俺は見たいのに! と、思って反抗してみたけど、自主的に肉体を回復させていない俺に、抗うことはできなかった。自業自得だ。
「ラウルは、とても魅力的だ」
「ありがと」
「穏やかで、一緒に過ごしていて居心地が良い。人の悪口も言わないし、人として完成しているように見える」
あれ? これは俺のどこが好きなのか語っているだけじゃ……? 気になりつつも「それで?」と話を促した。
「俺は、そんな人が少し抜けた態度を取ったりする瞬間がたまらなく愛しいと思う。普段完璧な聖女を演じている男が、こうして俺に全身を預けてくれると、俺は……嬉しすぎてどうにかなってしまいそうになる」
饒舌になってきた。そうか。ジークヴァルトは甘やかしたいタイプなのか。少し前に甘やかされることに対する喜びを知ったばかりの俺は、心の奥が熱くなるのを感じた。

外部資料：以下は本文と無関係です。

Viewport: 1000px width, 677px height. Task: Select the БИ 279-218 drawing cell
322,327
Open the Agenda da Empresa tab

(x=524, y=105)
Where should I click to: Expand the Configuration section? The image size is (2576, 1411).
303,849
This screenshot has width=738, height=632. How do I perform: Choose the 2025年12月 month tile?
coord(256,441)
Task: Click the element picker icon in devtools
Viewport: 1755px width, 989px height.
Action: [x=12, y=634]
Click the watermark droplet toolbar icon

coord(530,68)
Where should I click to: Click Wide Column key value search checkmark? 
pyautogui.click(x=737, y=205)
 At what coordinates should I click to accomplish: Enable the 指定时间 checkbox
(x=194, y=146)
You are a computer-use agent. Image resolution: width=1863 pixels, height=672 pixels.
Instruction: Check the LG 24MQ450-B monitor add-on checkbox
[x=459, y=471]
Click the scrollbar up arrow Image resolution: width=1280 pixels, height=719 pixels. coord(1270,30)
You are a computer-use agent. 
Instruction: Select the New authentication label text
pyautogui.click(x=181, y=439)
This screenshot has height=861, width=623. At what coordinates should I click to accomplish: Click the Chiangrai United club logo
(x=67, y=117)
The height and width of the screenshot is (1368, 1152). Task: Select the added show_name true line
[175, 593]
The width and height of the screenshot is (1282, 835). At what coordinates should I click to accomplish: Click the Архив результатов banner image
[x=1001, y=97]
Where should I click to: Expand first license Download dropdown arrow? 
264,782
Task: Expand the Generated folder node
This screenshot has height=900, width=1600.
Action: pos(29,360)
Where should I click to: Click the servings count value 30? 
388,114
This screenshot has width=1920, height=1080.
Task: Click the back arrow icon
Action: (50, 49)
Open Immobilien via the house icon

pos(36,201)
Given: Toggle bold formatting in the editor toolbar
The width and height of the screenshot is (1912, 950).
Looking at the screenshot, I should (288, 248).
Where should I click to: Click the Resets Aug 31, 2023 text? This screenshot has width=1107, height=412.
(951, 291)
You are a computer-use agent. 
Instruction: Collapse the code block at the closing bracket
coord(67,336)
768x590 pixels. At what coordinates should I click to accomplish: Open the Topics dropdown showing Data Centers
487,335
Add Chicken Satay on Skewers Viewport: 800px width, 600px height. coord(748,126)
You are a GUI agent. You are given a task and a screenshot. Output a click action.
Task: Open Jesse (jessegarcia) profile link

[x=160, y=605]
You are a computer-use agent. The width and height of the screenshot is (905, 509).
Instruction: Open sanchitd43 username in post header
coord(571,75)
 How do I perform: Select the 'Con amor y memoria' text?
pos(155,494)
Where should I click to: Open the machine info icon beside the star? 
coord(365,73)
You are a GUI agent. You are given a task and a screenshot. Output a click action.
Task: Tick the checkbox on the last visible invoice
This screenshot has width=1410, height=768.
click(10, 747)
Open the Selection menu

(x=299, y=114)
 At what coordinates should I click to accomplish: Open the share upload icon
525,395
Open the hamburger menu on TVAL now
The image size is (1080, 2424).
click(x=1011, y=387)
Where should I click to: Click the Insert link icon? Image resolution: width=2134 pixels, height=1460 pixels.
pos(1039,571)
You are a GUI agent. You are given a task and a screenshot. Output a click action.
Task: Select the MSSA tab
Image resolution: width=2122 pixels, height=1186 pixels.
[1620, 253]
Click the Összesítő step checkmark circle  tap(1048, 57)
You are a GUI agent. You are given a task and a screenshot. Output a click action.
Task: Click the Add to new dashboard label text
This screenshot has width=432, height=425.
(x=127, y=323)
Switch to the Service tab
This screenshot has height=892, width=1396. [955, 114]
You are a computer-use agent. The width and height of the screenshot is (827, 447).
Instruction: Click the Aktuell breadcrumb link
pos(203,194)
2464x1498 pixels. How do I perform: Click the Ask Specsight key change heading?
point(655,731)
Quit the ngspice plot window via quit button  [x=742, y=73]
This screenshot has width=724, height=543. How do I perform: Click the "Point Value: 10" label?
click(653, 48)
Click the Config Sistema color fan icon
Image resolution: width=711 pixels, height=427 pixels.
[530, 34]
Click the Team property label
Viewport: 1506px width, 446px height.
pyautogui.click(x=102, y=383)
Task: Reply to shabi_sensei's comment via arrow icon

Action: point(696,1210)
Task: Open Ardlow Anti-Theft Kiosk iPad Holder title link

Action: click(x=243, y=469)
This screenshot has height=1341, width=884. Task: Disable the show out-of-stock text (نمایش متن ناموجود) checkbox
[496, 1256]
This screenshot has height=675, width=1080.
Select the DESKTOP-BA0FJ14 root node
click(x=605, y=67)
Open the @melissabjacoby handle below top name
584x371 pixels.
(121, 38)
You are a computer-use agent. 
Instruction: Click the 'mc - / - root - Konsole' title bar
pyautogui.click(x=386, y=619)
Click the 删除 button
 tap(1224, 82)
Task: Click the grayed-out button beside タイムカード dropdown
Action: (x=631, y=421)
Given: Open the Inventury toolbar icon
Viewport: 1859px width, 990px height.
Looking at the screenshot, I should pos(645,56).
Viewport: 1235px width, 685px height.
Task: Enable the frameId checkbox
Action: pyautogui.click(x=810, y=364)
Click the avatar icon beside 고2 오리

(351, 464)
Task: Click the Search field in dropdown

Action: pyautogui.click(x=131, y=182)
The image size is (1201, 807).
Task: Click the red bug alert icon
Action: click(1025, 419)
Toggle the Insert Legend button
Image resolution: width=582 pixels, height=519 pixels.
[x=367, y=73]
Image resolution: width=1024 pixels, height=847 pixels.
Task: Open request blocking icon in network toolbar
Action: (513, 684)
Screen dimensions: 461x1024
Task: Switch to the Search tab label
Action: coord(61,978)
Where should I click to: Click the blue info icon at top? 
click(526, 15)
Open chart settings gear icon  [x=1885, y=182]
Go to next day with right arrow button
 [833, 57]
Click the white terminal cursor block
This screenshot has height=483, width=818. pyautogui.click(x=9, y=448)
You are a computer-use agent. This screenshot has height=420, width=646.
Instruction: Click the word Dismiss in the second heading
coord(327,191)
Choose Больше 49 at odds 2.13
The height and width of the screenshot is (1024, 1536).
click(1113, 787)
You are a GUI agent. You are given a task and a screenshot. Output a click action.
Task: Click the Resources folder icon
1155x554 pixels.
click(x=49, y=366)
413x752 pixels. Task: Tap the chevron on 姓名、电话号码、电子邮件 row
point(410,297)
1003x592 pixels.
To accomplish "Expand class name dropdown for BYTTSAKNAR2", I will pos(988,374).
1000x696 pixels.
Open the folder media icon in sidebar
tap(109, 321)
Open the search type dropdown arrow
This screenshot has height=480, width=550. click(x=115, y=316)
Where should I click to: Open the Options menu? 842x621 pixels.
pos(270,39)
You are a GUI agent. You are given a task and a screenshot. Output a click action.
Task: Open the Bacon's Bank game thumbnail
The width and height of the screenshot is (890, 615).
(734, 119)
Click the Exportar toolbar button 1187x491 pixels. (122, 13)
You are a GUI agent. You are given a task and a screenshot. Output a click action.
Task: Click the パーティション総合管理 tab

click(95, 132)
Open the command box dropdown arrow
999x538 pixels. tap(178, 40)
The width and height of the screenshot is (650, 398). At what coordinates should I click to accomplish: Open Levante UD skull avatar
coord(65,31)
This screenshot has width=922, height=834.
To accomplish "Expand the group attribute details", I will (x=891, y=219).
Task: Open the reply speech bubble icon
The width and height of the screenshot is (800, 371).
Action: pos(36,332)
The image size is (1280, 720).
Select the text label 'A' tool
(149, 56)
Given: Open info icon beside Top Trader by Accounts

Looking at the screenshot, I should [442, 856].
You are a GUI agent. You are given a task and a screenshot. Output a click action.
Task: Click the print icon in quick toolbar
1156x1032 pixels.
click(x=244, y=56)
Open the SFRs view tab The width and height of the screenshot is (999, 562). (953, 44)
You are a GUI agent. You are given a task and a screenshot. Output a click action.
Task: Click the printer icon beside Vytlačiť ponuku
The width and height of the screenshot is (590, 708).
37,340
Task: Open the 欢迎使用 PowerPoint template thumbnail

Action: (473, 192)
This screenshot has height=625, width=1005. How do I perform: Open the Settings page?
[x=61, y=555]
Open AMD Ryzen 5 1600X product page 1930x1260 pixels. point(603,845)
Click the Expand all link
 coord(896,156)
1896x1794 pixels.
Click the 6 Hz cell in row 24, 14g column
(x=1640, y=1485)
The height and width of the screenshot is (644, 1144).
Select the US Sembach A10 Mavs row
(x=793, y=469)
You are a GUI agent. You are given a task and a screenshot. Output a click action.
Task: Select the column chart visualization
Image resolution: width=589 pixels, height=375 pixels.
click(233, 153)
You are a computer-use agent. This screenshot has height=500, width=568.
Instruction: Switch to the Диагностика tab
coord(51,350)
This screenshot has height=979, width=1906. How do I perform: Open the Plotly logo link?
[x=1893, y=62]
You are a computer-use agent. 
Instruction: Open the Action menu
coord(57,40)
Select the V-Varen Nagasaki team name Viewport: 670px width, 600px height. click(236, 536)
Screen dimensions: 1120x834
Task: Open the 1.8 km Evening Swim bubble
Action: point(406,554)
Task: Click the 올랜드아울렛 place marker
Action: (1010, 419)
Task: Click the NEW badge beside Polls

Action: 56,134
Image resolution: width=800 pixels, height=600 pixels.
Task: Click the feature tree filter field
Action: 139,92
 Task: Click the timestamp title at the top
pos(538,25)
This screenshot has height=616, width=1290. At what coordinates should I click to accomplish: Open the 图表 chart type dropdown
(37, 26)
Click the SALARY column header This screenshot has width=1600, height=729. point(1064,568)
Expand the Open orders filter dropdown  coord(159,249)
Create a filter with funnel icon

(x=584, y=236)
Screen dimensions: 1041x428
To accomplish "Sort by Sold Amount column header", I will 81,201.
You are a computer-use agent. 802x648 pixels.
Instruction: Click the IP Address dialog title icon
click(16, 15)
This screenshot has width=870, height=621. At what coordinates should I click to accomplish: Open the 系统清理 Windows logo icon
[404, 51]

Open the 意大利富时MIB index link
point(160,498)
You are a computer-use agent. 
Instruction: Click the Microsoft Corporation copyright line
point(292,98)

やっぱり顔が見たい。俺の背中のあたりに彼の吐息が当たったりするから尚更。
「その、年齢の割に滑らかな肌、バランスの良い唇、しっかりと鍛えられた筋肉。全てが愛おしく、ずっと堪能していたくなる。お前の柔らかな髪や穏やかな目、見ていても飽きないし、眺め続けていたいくらいだ。それが、俺にだけ柔らかく笑む。
最高の気分だ」
ジークヴァルトがひたすら俺を賞賛しているのを聞きながら、自分の気持ちを説明したりするのを彼が苦手としていることを思い出していた。
「……えっと、その顔を今見たいと思わない?」
反り腰になっている姿勢も割とつらいし、そろそろ体勢を変えたい。そんな気持ちを隠して別の言葉を紡げば、あっさりと拘束が解けた。
「ほら、きみの大好きな笑顔」
結局ジークヴァルトがどうして俺を抱きたいと思っているのかよく分からなかったけど、彼が俺のことを好きすぎるのは分かったから――分かってはいたけど言葉で聞けたから――良いとするか。
俺がにこっと笑いかけたら、ジークヴァルトが覆いかぶさってきた。大型犬のぺろぺろ攻撃にあっている飼い主のような気分で彼の愛を受け入れる。
「はは、可愛いやつめ……」
口づけの合間にそう声をかけてやると、ジークヴァルトは返事をするかのように小さく喉を鳴らす。
あー……どうでも良いけど、とりあえず神聖魔法かけさせて……それからなら、抱いても良いから……。愛を呟くよりもそっちを先に口にした方が良かったのだと俺が気づいたのは、もう少し後だった。